NASA’s Jet Propulsion Laboratory launched a new Website July 29 providing a centralized information resource on the asteroids and comets that, relatively speaking, whiz by Earth on a daily basis. There are a lot of them.
According to NASA, Earth is pummeled by more than 100 tons of material daily that spews off asteroids and comets, mostly just dust and very small particles. Once a day a basketball-sized object strikes Earth’s atmosphere and burns up, and several times a year a fragment the size of a small car hits Earth’s atmosphere.
On rare occasions, sizable fragments survive their fiery passage through Earth’s atmosphere and hit the surface, becoming meteorites.
“Most people have a fascination with near-Earth objects,” Don Yeomans, manager of NASA’s Near-Earth Object Program Office at JPL, said in a statement. “And I have to agree with them. I have studied them for over three decades, and I find them to be scientifically fascinating, and a few are potentially hazardous to Earth. The goal of our Website is to provide the public with the most up-to-date and accurate information on these intriguing objects.”

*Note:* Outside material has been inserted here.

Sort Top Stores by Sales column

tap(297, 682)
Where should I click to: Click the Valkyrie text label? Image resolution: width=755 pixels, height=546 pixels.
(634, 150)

The site provides information on NASA’s missions to study comets, asteroids and near-Earth objects. It also provides the basic facts and the latest in science and research on these objects. News about near-Earth object discoveries and Earth flybys will be available and made accessible on the site via a downloadable widget and RSS feed.
“This innovative new Web application gives the public an unprecedented look at what’s going on in near-Earth space,” said Lindley Johnson, program executive for the Near-Earth Objects Observation program at NASA headquarters in Washington.